# Sloped Roof Overhang Issue



## o2284200 (Nov 13, 2012)

Hello,

I've got 2 sloped tile roof sections, one of which overhangs the other  by 1-2 feet.    There is a leak, which someone tried to patch  where the lower roof section meets the wall under the over hang but it's very small area to work in.   The  overhang also appears to be holding water and sagging in the middle. 

Your advise on how to handle these issues is greatly appreciated.

Thanks!


----------



## oldognewtrick (Nov 13, 2012)

Can you post a pic if the area you are talking about? A picture is worth a thousand words.


----------



## o2284200 (Nov 13, 2012)

Here are some pics, thanks!


----------



## oldognewtrick (Nov 13, 2012)

The saging appears to be from an undersized rafter that is carring to much unsupported weight. 

There should be track flashing against the wall that is covered by the top roof section. This flashing would come down verticle (behind the wall trim board), make a 90 degree angle, extend under the tile that should be left away from the wall, then have a turn up verticle. This keeps water from being forced back under the tile. There should also be kick out flashing at the fascia board. 

You should also have adaquate underlayment such as GAF Weather Watch Leak Barrier or Tamko Metal And Tile underlayment.


----------



## nealtw (Nov 13, 2012)

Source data
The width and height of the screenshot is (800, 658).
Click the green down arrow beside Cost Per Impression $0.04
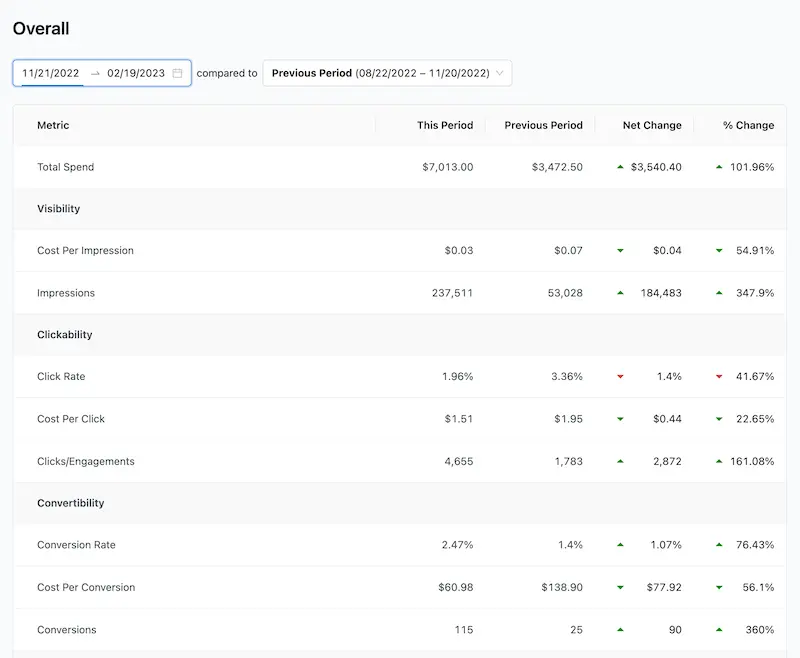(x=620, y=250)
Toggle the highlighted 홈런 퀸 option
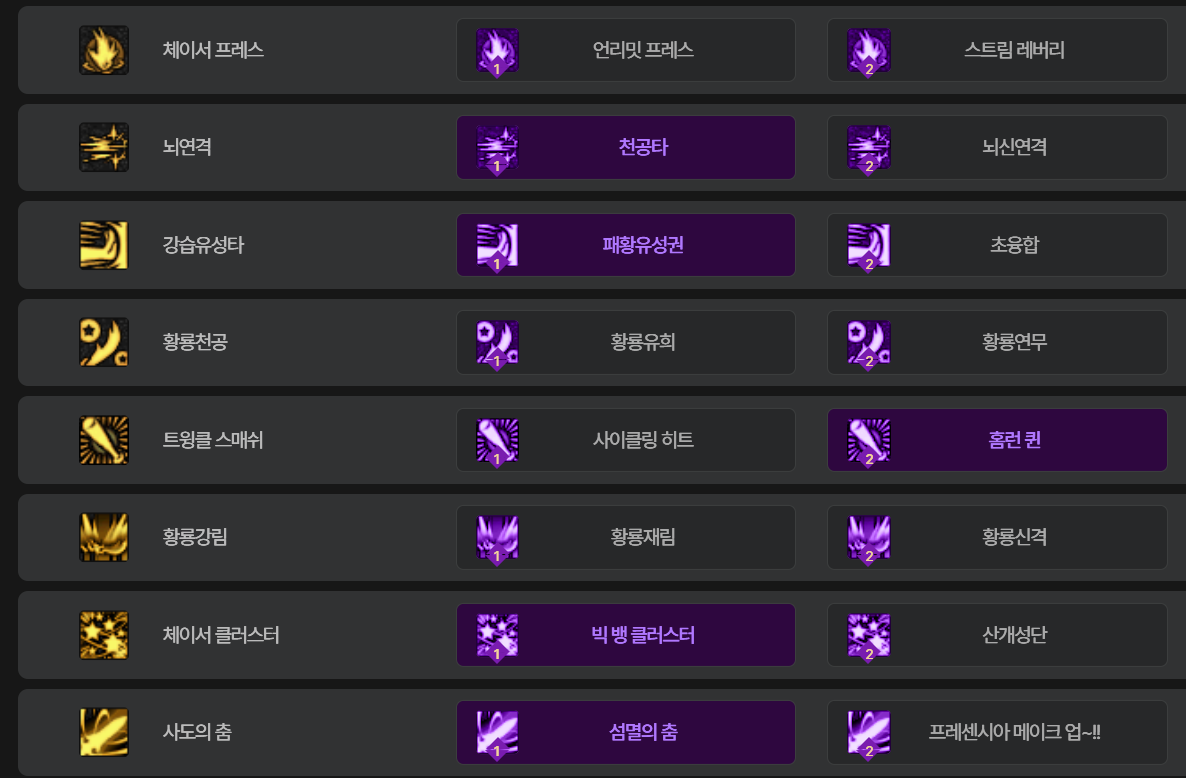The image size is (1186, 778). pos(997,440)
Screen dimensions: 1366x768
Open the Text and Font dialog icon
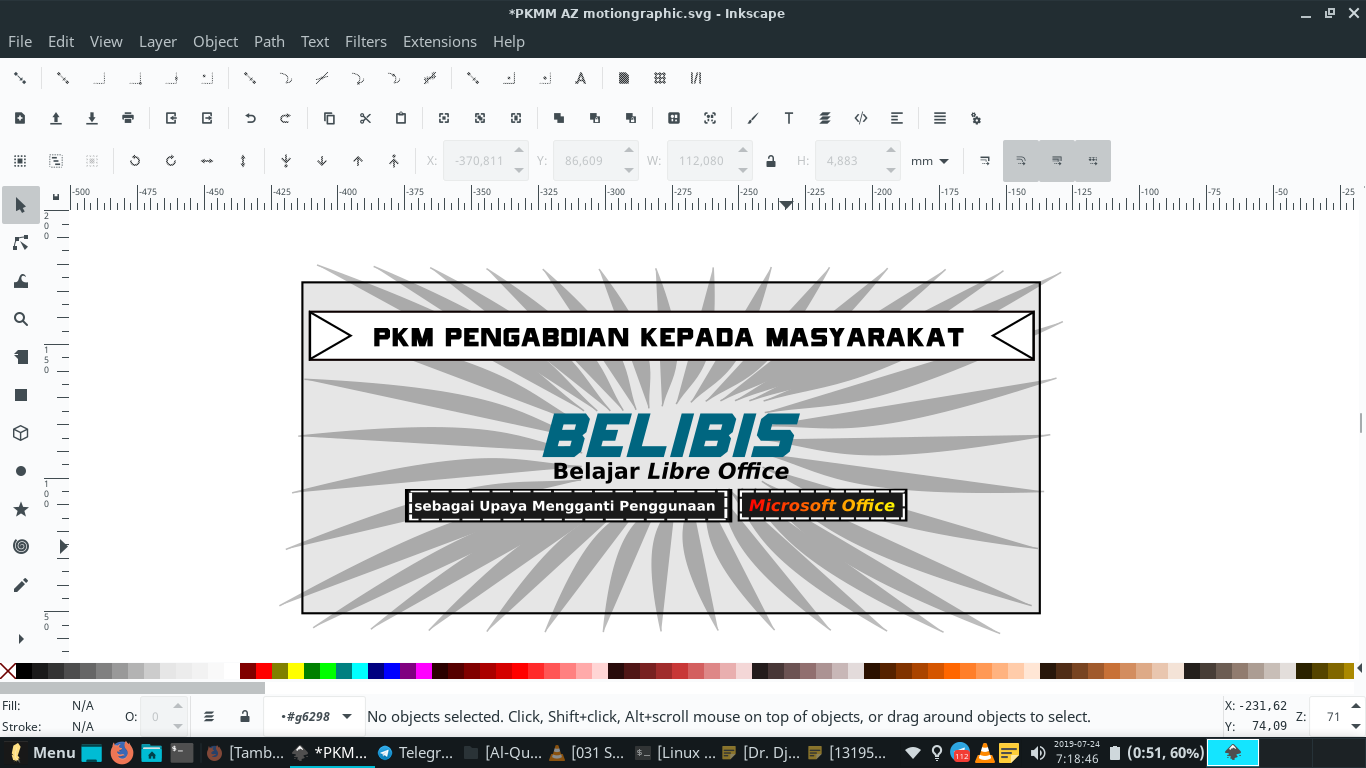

*EXERCISE INSTRUCTIONS*:
A) Answer these questions about the roof overhang thread:
(i) By how much does one roof section overhang the other?
(ii) What does the reply blame for the sagging?
(iii) Which two underlayment products does the reply name?
B) Using the roof overhang thread, explain why the track flashing ends with a vertical turn up.
C) Proceed with the roof overhang thread from the point where it stops.
The source data is separate material and is not part of the roof overhang thread.

*RESPONSES BY TASK*:
A)
(i) By 1-2 feet.
(ii) An undersized rafter carrying too much unsupported weight.
(iii) GAF Weather Watch Leak Barrier and Tamko Metal And Tile underlayment.

B) The flashing comes down vertically behind the wall trim board, bends at a 90 degree angle, and runs under the tile, which is kept away from the wall. It then turns up vertically, and according to the thread, this keeps water from being forced back under the tile.

C)
I'm not sure if Oldog made a suggestion there but I would consider cutting back the higher over hang to about have of what you have now as the tile are to heavy for that structure. While you have that open you would have access to the lower roof and make whatever changes that are need to made there.


----------



## o2284200 (May 31, 2013)

Thanks!   What do you think of this rebuild of the overhang as well as the copper flashing job and would you leave the copper exposed or paint over it?

FWIW, my chimney guy and the sheet metal co making my new custom chimney cover/cap, both recommended I NOT have it made in copper but rather stainless steel.

BEFORE:







AFTER:





Also decided to get rid of the brick finish on the stucco chimney...Did the same to the brick finish on the first floor front of the house too...just not in this pic.


----------



## nealtw (May 31, 2013)

So you support the upper roof down to the lower roof, I hope your support landed close to a rafter in the lower roof. You will be saving a lot of weight by not tiling that area. I would still expect some movement in this area, so you stll want step flashing against the copper there. It sure looks better than it did.


----------



## oldognewtrick (May 31, 2013)

The reason they advised you to fabricate the flashings and cap out of stainless is water wash off from the copper will turn the stucco green.


----------



## o2284200 (May 31, 2013)

Thanks!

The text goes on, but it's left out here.